Fortunately, we don’t have to solve this problem on our own. Systems like Sun’s OpenDS have sophisticated, well-reasoned data models that allow decorators to elegantly combine to form coherent, node-like objects. OpenDS discusses its schema model on its wiki, and I’ll use it as my example.

The OpenDS schema contains basic layers:

  • Attributes, which are fields
  • Abstract and structural classes, which contain attributes
  • Object classes, which are the set of classes assigned to an object

Objects (which are node-like) can be assigned multiple object classes, each of which functions like a decorator. The objects may contain values (often even multiple values) for the attributes provided by their object classes.

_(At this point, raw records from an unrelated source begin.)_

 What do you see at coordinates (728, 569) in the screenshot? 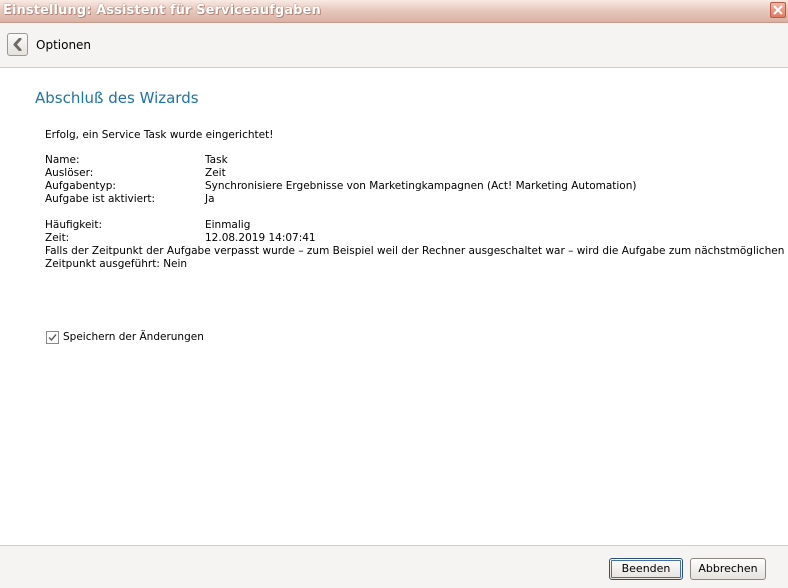
I see `cancel-button: Abbrechen` at bounding box center [728, 569].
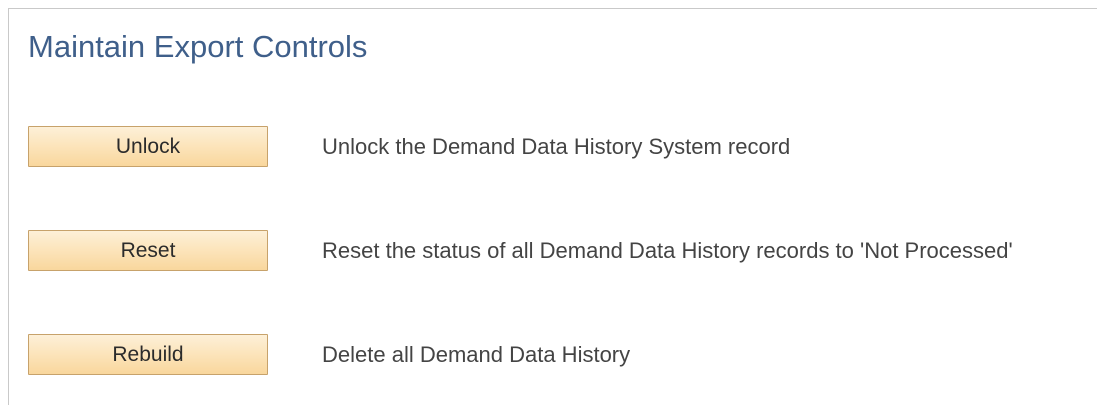 The height and width of the screenshot is (405, 1097). Describe the element at coordinates (148, 250) in the screenshot. I see `reset-button: Reset` at that location.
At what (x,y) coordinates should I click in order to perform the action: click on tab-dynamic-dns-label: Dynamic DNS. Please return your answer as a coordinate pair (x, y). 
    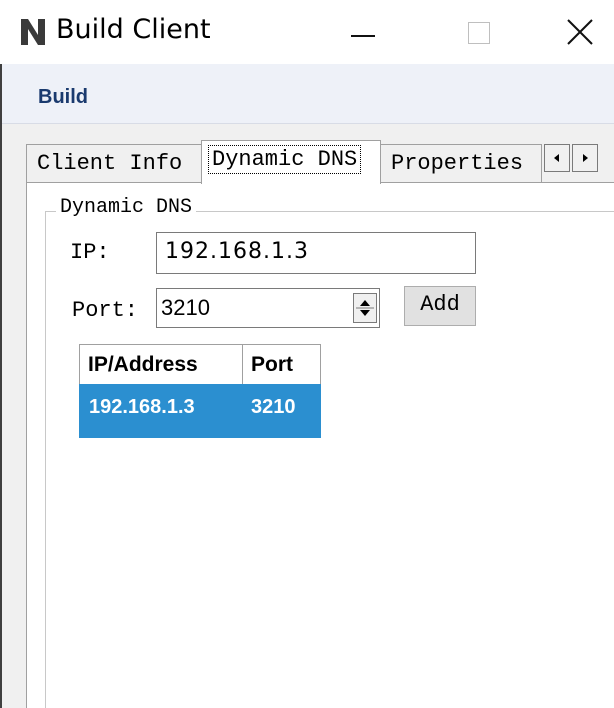
    Looking at the image, I should click on (285, 160).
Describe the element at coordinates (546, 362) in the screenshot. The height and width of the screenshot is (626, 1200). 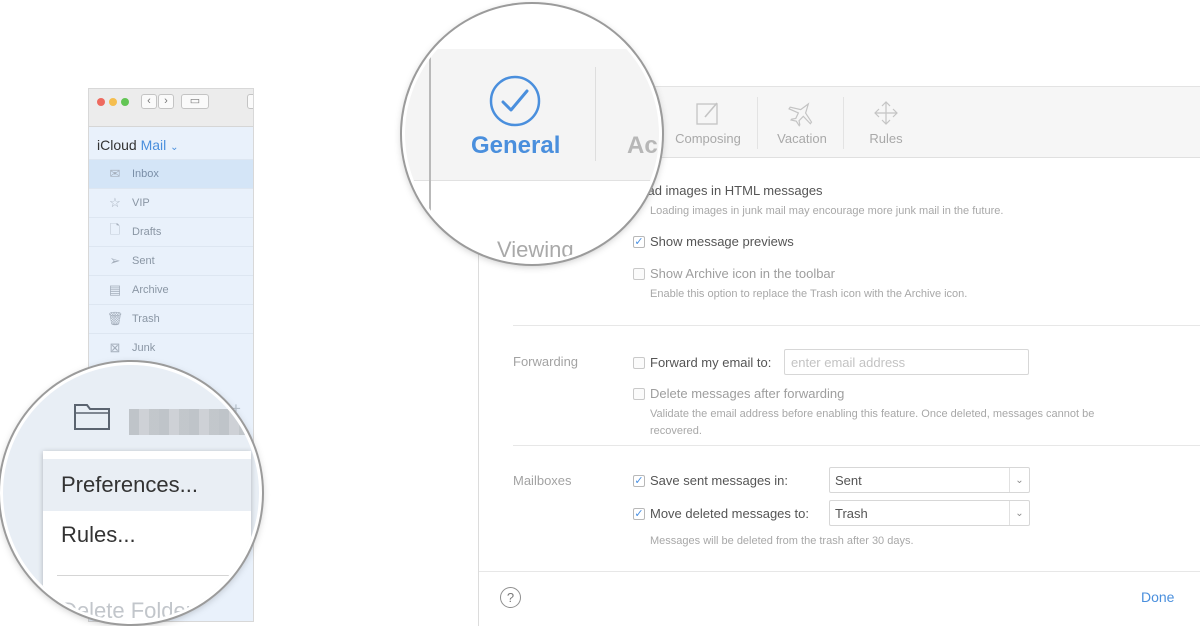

Drupal modules would create attributes and directory classes, and Drupal core would contain a unified interface for assigning the classes to node types.

What this gets us:

  • Asynchronous multi-master replication support. Right now, node data is scattered all over the database, and there’s no way to “package” it for coherent, asynchronous replication across multiple hosts without a PHP-level implementation. In OpenDS, objects are fundamentally understood and managed by the directory’s data storage layer. It’s easy for it to replicate whole nodes.
  • Similarly, this ability to “package” objects gives us importing and exporting for free. OpenDS can import and export LDIF-formatted data, and this would allow nodes to be transported to dissimilar systems, even different directory servers. You would simply need the same classes supported on the destination system.
  • The “packaged” objects make sharding and partitioning data much easier.
  • We get tools like Apache Directory Studio that give a coherent object view, including the list of classes for each object. There’s no way to view a node in MySQL without a painful number of joins.
  • Built-in protection against namespace collisions for attributes.
  • We get unified indexing across decorators. Because decorators currently store their data in multiple tables, we can’t index, say, a city and the title for a node without denormalization. In OpenDS, you can create VLV indexes that span any set of attributes and selectable subsets of nodes. It basically allows creation of a comprehensive index for anything configured in the Views module. The only comparable features in relational databases are indexed views in SQL Server and materialized views in Oracle. MySQL does not support such indexes.
  • We can change a field from being single-valued to multi-valued without a fundamental change in the way we access the data.

I’ll be experimenting with using OpenDS as a node back-end in the upcoming weeks. It would be great to have a robust, multi-master, free/open-source node storage system.